カツオのうまさは、その鮮度に直結する。漁獲して食されるまでは、まさに時間との戦いだ。沖合のなぶら目掛けて出漁し、曳き縄や一本釣りで短時間で漁獲。すぐに帰港・水揚げする「日戻り漁」が、土地土地の旬たる所以である。それが、最近ははるか遠洋まで操業に出て、カツオが地元沖を通過する前に漁獲することもあるという。おかげで旬のカツオを早め早めに味わえるのだが、日本列島のはるか南、フィリピン沖まで出漁しているとの話には、少々先走り過ぎのような。

漁船の高速化や保冷技術の革新は、漁獲向上にはメリットかも知れない。一方で、それにより食が伝える季節感が変貌するのには、ちょっと寂しい気もする。江戸っ子が鎌倉から高速船リレーで運んだ、初ガツオへ込めた心意気。漁業者や流通業者にその思いさえあれば、環境がいかに変われども食は風物詩となり続けるはずだ。


一献一品出合い酒@宮島

2013年12月30日 | ◆一献一品出合い酒

厳島神社から大聖院に向かう門前街の「ふじたや」にて、キリンラガー中瓶×アナゴ南蛮。突然の雨に雨宿りがてら、お昼に宮島名物アナゴ丼を食べるなら、炭火で焼き上がる時間待ちにこのコンビが馴染む。

まずは散策の渇きをいやすべく、グラスに中瓶を傾けググッ、と一杯。やわやわの衣の刻みアナゴに、酸味がキリリと効いたあんをからめてつまむと、ホックリまろみある癒しの味。苦味のあるラガーとの素敵なコントラストに、箸がのびてはグラスが進む。揚げたアナゴにビールの、鉄壁の相性。丼の登場を待たずして、瀬戸内に見事沈没の一期一会。

丼の焼きアナゴもビールのアテに、中瓶を追加してゆるりゆるりと飲み続ける。雨音も宮島の良さのうち、と嘯き、止まないのを口実にした腰の重さが心地よい。一献一品の小さな酒宴、昼酒も天下太平なり。


100均のお正月

2013年12月30日 | 町で見つけた食メモ
普段使いのスーパーで呆気にとられたのは、年末年始の食材がどれも値段の高いこと。かまぼこもそばも天ぷらも、普段そんなにしたっけか? 正月飾りの類も鏡餅も、結構いいお値段だ。
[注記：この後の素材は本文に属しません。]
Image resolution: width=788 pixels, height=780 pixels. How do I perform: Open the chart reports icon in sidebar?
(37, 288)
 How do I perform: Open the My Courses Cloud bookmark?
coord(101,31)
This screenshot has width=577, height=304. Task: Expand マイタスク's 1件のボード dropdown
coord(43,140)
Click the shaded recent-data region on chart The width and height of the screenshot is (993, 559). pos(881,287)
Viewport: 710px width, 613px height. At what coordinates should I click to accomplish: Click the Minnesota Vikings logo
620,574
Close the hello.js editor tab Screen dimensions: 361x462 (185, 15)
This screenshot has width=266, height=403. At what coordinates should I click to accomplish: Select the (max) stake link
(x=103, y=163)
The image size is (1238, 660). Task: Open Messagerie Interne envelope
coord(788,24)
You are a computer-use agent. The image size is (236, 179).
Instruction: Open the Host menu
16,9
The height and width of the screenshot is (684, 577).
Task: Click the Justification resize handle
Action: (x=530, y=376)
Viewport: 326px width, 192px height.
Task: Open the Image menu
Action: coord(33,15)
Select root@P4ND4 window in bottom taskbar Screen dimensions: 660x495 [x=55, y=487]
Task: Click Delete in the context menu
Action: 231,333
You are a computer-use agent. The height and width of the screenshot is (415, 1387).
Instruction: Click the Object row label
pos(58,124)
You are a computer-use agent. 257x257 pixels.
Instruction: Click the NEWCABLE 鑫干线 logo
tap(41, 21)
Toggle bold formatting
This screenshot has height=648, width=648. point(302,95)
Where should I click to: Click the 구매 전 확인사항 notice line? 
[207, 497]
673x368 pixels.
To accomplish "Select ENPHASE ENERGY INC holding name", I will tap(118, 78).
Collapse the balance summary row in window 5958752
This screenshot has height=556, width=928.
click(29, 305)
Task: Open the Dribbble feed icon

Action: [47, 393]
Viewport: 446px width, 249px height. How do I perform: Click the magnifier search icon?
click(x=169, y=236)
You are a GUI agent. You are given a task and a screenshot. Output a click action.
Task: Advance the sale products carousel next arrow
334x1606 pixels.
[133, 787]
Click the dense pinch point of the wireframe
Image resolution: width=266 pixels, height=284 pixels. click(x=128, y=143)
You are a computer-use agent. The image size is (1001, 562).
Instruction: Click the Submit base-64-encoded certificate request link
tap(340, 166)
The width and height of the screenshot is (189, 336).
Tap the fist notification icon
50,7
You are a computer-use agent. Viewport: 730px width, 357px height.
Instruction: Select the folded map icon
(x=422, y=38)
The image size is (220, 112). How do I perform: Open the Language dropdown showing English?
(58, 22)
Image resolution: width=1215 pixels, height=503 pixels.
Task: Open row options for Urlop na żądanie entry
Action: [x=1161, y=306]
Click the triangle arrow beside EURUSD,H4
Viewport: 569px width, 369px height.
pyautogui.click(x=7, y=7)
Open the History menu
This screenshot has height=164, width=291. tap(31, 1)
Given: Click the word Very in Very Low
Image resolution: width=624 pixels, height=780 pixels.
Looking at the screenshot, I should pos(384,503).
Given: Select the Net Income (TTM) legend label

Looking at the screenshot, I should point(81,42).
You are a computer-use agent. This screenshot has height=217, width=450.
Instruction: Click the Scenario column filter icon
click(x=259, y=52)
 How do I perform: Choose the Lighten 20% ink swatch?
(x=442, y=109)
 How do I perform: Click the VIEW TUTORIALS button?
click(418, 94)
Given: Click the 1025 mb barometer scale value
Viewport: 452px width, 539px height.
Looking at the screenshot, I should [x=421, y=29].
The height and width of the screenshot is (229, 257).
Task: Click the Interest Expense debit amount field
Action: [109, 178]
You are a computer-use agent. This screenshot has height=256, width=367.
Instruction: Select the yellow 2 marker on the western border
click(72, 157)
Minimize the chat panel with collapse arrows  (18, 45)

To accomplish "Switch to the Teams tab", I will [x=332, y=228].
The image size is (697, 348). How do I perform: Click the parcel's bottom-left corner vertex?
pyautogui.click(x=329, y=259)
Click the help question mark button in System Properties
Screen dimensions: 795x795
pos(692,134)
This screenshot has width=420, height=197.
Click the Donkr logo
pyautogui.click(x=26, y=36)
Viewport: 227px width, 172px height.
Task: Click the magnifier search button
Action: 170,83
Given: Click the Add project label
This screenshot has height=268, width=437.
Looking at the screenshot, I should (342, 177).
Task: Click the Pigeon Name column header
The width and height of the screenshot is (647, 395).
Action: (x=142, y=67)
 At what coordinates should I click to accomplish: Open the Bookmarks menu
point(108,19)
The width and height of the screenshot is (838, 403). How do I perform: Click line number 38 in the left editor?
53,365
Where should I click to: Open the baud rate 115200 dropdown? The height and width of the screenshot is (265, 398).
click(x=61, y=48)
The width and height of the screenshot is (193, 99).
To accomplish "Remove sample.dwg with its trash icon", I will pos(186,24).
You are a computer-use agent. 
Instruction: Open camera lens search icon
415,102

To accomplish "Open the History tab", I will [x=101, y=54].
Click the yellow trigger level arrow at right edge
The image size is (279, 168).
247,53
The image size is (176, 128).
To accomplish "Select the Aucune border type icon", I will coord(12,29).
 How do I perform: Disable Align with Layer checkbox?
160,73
てな訳で一年のうちで最も、100均の偉大さが染みる年の瀬である。値段でも形でもなく、大切なのは年中行事や季節感を享受する気持ちなのです(と嘯いたりして)。

ヌーベルバレーヌ@港南台

2013年12月30日 | 町で見つけた食メモ
以前訪れた、近所にあった街の洋食屋。DeNAベイの前身チームの正捕手だった方がオーナーで、娘さんが名の知れたプロゴルファーのあの店だが、この秋に閉店したと聞いていた。それが先日、別の場所で再オープンしたとのご案内を頂戴して、昨夜再訪してみた。

店は以前よりコンパクトになり、料理も本格フレンチコースからカジュアルな洋食セットにシフト。カレーやフライやステーキなど、手軽になったが味は昔のままなのが嬉しい。なんと和食をはじめていて、すき焼きや寿司がメニューに。カリフォルニアロールとかあるのが、さすが洋食屋の流れか。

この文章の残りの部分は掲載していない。